New study shows chronic jet lag increases risk of liver cancer

February 23, 2024
A photo of Professor David Moore smiling at the camera against a blurry backdrop.

When you think about what causes cancer, you might be quick to name chemicals like tobacco and asbestos or sources of radiation such as ultraviolet light. But a new Journal of Hepatology study co-authored by Nutritional Science and Toxicology professor and chair David Moore identifies a surprising new carcinogen: chronic jet lag.

Jet lag affects your body’s circadian rhythm: the natural, automatic clock that governs multiple bodily processes including alertness or sleepiness, appetite, and body temperature.

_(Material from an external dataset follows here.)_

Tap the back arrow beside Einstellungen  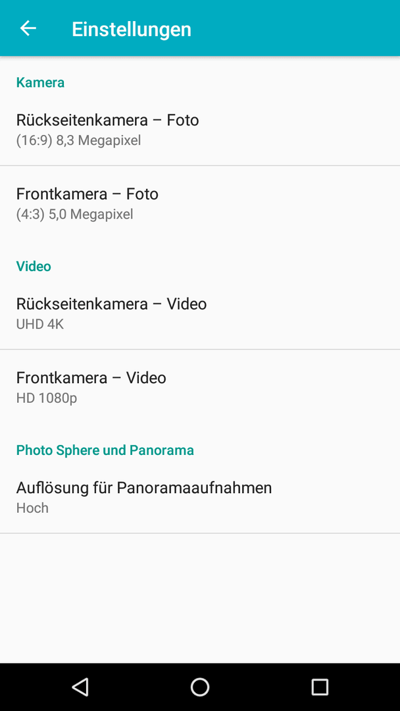(x=28, y=28)
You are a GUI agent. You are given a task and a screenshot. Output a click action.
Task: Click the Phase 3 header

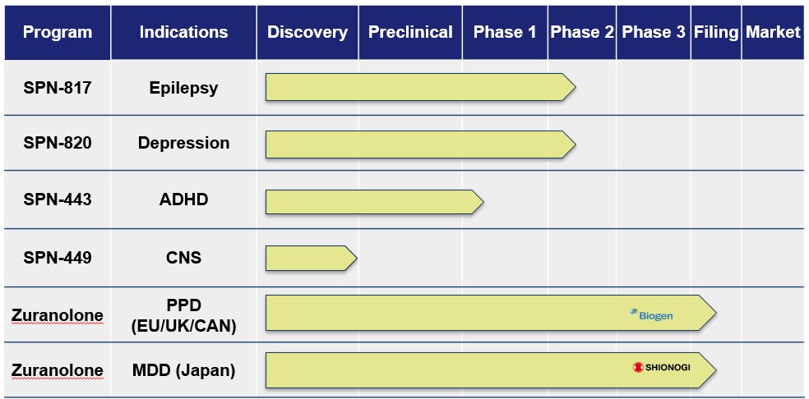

When that rhythm is disrupted, people tend to exhibit extreme daytime sleepiness, decreased alertness, and problems with memory and decision-making. More serious complications can emerge when jet lag becomes chronic

To test the disorder’s long-term impacts, Moore and co-authors from the Baylor College of Medicine examined how a mouse with both human and rodent liver cells responded to changes in periods of light and darkness. One group of mice was kept in sync with the natural day-and-night cycle, while the other was exposed to conditions that mimicked the jet lag associated with many weeks of round-trip flights between San Francisco and London.

“We found that, compared to mice kept in normal light/dark cycles, mice in the jet-lagged group had a shorter lifespan as well as increased cirrhosis, jaundice, and also developed cancer in both mouse and human liver cells,” said Baylor College of Medicine professor and lead corresponding author Loning Fu. “Importantly, chronic jet lag also induced metastasis from humanized livers.”

Results of blood analyses and microscopy studies of the mice's livers revealed multiple similarities with human liver cancer patients. Moore, who served as co-corresponding author, said the spontaneous cancer development in jet-lagged mice followed the same process and molecular pathways as liver cancer in humans. The authors also reported similar levels of glucose intolerance, abnormal fat accumulation in the liver, inflammation, and fibrosis between mice and humans.

“One of the important findings of the paper is that, once the tumors spontaneously develop in response to chronic circadian disruption, returning the mice to a normal circadian clock slows tumor development, prevents metastasis, and restores their gene expression pattern,” said Moore. “Our work shows that circadian influences in cancer cannot be underestimated: chronic circadian dysfunction is a human carcinogen.”

This article was adapted from a press release by the Baylor College of Medicine.